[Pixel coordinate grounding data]
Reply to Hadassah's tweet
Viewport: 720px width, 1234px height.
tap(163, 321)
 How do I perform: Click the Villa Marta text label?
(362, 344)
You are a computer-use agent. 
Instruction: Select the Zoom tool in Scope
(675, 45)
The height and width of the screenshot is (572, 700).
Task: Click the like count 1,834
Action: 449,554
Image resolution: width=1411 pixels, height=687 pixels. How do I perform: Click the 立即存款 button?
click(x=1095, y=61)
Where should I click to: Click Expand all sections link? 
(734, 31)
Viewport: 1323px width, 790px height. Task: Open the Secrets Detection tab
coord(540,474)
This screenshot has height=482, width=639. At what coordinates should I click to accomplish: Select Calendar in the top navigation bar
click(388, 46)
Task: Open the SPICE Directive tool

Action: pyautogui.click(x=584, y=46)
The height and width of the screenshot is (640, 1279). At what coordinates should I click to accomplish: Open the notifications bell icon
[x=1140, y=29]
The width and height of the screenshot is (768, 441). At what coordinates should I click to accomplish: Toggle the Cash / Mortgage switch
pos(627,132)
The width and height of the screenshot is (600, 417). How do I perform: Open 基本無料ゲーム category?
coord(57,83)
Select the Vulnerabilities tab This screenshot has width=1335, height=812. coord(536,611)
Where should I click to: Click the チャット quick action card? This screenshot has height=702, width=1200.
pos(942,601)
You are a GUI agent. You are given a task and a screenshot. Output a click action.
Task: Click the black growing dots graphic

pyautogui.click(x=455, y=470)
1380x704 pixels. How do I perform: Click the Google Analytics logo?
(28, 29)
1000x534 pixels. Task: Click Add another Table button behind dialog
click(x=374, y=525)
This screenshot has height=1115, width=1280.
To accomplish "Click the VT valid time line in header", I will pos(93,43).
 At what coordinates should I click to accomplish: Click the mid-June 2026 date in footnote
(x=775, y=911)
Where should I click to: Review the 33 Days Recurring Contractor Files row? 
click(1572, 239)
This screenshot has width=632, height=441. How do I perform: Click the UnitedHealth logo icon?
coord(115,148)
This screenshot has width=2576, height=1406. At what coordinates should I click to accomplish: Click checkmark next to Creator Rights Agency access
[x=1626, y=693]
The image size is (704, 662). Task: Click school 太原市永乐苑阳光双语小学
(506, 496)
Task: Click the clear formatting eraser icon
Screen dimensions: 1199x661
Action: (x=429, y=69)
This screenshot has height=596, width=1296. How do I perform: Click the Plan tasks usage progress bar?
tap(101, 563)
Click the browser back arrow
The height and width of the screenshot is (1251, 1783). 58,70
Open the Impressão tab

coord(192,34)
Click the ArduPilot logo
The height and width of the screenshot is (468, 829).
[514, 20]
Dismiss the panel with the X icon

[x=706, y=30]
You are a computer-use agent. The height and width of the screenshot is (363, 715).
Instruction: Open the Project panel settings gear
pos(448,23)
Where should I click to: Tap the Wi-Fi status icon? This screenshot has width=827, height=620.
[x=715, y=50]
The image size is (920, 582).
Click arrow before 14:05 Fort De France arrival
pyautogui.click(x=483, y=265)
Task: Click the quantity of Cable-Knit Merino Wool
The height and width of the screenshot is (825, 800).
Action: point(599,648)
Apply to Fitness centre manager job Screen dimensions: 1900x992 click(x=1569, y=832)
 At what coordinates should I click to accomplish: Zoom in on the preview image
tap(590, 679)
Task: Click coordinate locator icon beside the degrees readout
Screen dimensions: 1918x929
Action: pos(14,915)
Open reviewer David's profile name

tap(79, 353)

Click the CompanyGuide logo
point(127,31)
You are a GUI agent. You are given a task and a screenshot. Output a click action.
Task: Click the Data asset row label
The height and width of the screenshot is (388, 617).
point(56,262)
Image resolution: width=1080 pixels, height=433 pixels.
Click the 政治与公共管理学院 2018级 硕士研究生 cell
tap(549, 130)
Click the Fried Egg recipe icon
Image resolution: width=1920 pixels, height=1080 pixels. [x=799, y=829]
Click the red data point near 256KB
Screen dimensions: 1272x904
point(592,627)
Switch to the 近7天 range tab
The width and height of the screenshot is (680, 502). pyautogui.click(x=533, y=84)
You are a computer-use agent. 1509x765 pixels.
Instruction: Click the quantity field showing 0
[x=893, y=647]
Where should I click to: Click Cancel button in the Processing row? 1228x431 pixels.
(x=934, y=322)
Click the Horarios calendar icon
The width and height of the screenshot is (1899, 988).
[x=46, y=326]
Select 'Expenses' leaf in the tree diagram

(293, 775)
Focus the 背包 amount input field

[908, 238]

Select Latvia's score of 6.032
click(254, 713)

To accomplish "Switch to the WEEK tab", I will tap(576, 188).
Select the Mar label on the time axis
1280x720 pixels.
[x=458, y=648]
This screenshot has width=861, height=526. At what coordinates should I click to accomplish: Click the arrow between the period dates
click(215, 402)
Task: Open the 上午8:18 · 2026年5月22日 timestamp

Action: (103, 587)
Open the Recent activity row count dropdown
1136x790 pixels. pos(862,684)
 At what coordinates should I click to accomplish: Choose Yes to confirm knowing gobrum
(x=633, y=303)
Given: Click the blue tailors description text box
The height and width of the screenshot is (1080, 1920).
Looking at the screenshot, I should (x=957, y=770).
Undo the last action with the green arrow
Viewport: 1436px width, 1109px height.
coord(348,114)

**What you will do**. Scan the records for the word "agent", and copy each line where it is found.

**Exercise result**.
You are a computer-use agent. 
You are a GUI agent. You are given a task and a screenshot. Output a click action.
You are a computer-use agent. The height and width of the screenshot is (363, 715).
You are a GUI agent. You are given a task and a screenshot. Output a click action.
You are a computer-use agent. 1509x765 pixels.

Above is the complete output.